ИСХОДНЫЙ ТЕКСТ
Эпохи меняются, запреты остаются с нами.
Жизнь теперь быстрая, хотя до пенсии вроде бы и долго, эпохи получаются короткими. До Болотной, до войны, до чемпионата… Это такие знаки, которые разбивают жизнь на этапы. Они, конечно, разновесные, эти знаки, но за каждым свой смысл.
Так вот, в одной из прошлых жизней, уже после войны, но задолго до чемпионата, я шел по знаменитой ныне Никольской улице. Вернее, не шел, а стоял. Стоял в довольно большой толпе зрителей и смотрел, как группа молодых людей танцует брейк. Танцевали молодые люди, надо сказать, хорошо, но недолго. Потому что пришли полицейские и танцы прекратили. Зрители впали в недоумение. Иные даже повозмущались тихонько.
— Но почему? — спросил кто-то. Не исключено, что это был я. Особой смелости не нужно, когда в кармане пресс-карта. В Москве, по крайней мере. В регионах, говорят, с этим жестче.
— Создают ситуацию, препятствующую проходу граждан, — спокойно ответил вежливый полицейский.
И как-то все сразу спокойствием полицейского прониклись. Ну, да, действительно. Создают ситуацию. Потолкались еще немного и разошлись — проходу-то ведь больше никто не препятствовал.
Это было у ГУМа, на углу Никольской и Ветошного. Там в дни футбольного карнавала особенно почему-то любили останавливаться болельщики из самых разных стран. Танцевали, пели, били в барабаны, растягивали гигантские полотнища флагов. Создавали, в общем, ситуации, препятствующие проходу граждан, причем создавали с завидной регулярностью и совершенно безнаказанно. На глазах у сотрудников полиции, одетых в парадную форму.
Я был на Никольской несколько раз в последние недели, это и весело, и познавательно. Был, любовался праздником и все время вспоминал описанную выше сценку. Знал — как знали все местные, спешившие урвать немного человеческой городской жизни, что это все — не всерьез и не навсегда. Это напоказ и на время. Они уедут, мы останемся, полицейские сдадут улыбки в камеру хранения, наденут обычную форму и обычные хмурые лица.

Записи о поиске элементов на экранах

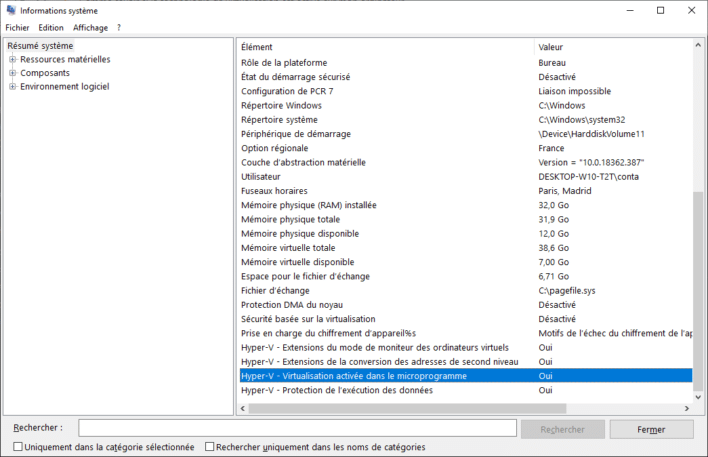Image resolution: width=708 pixels, height=457 pixels.
Task: Click the horizontal scrollbar right arrow
Action: (x=686, y=409)
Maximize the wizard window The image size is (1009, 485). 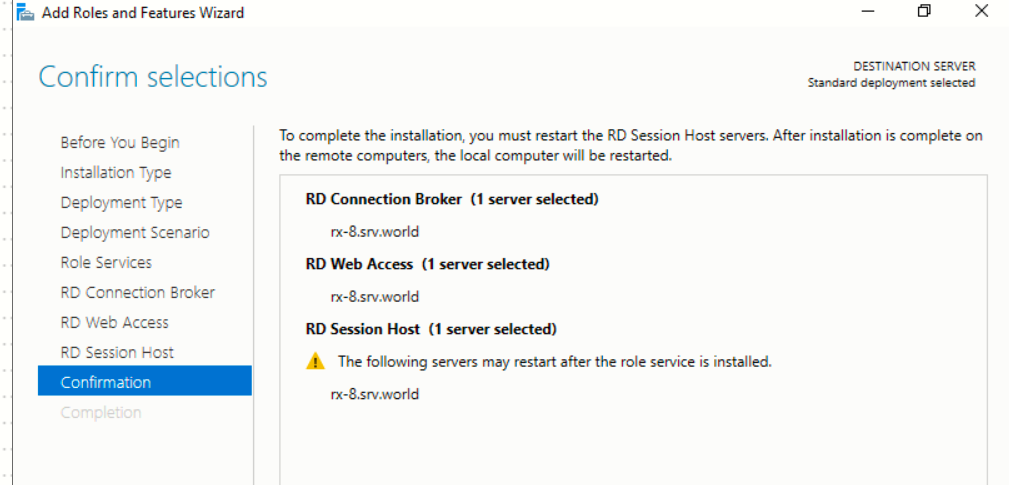924,12
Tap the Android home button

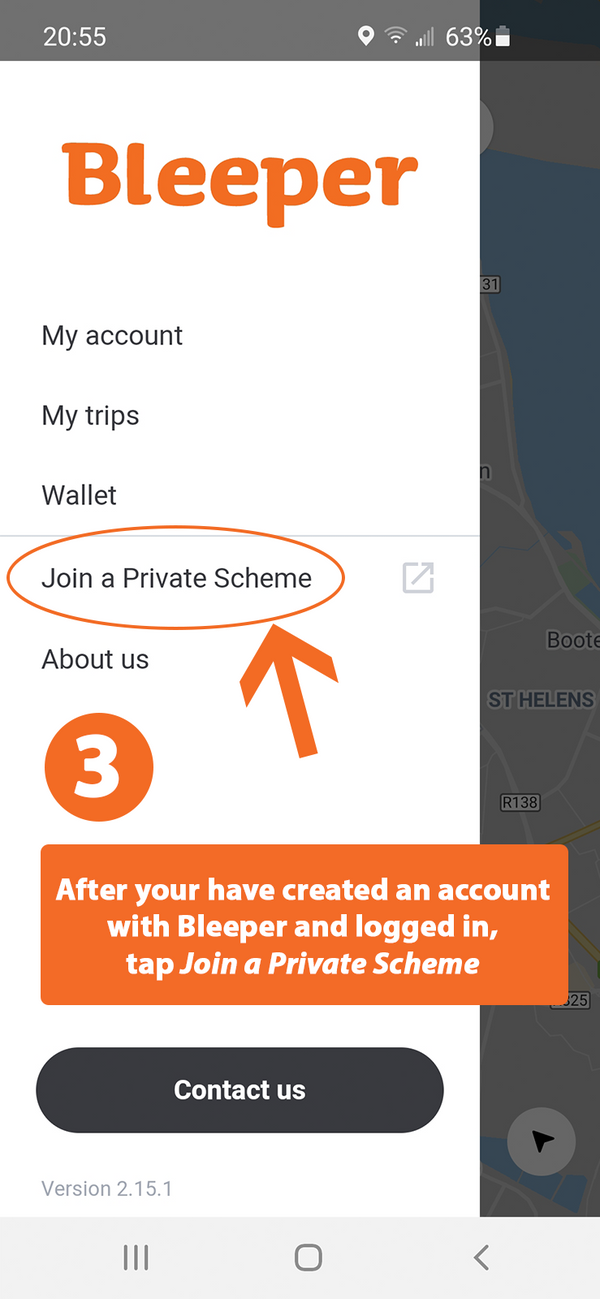[309, 1257]
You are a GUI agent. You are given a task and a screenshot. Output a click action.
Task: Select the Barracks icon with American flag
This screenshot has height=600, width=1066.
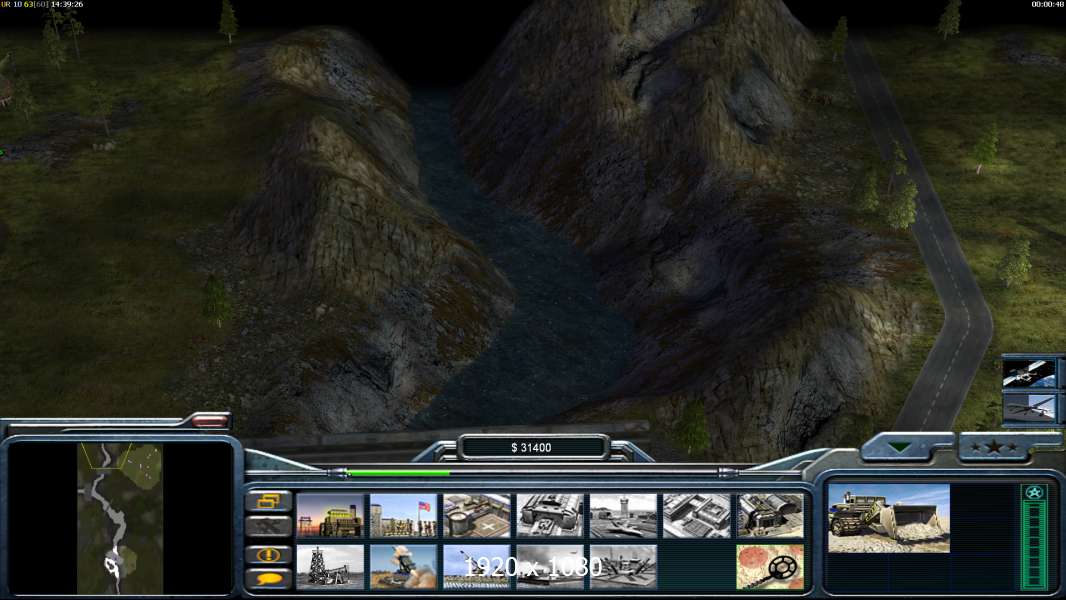[x=403, y=516]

ЗАДАНИЕ
Продолжите заметку о Никольской улице во время футбольного чемпионата, начав сразу после её последнего предложения.

РЕЗУЛЬТАТ ВЫПОЛНЕНИЯ
Потому что нормальная жизнь для наших широт — штука противоестественная. А естественная штука — запрет. Запрет — основа порядка. Почему нельзя танцевать на пешеходной улице в центре, которая, кажется, и задумана для таких вот праздников? Да нипочему. Нельзя и все. Ситуация потому что создается.
Любому запрету можно найти какое-то рациональное объяснение, вне зависимости от того, артикулируют его прямо авторы запрета или ленятся. Отменивший по факту статью Конституции о свободе собраний закон о массовых мероприятиях (еще до войны было дело, но как раз после первых Болотных, помните?) принят, вроде бы, чтобы защитить власть от протестной уличной активности. Но эти вот танцоры на Никольской точно ни против чего не протестовали. Неважно, ради чего запрет изобретают. Запрет сильнее собственных изобретателей, запрет — самоцель, запрет начинает существовать ради запрета и подчиняет себе действительность.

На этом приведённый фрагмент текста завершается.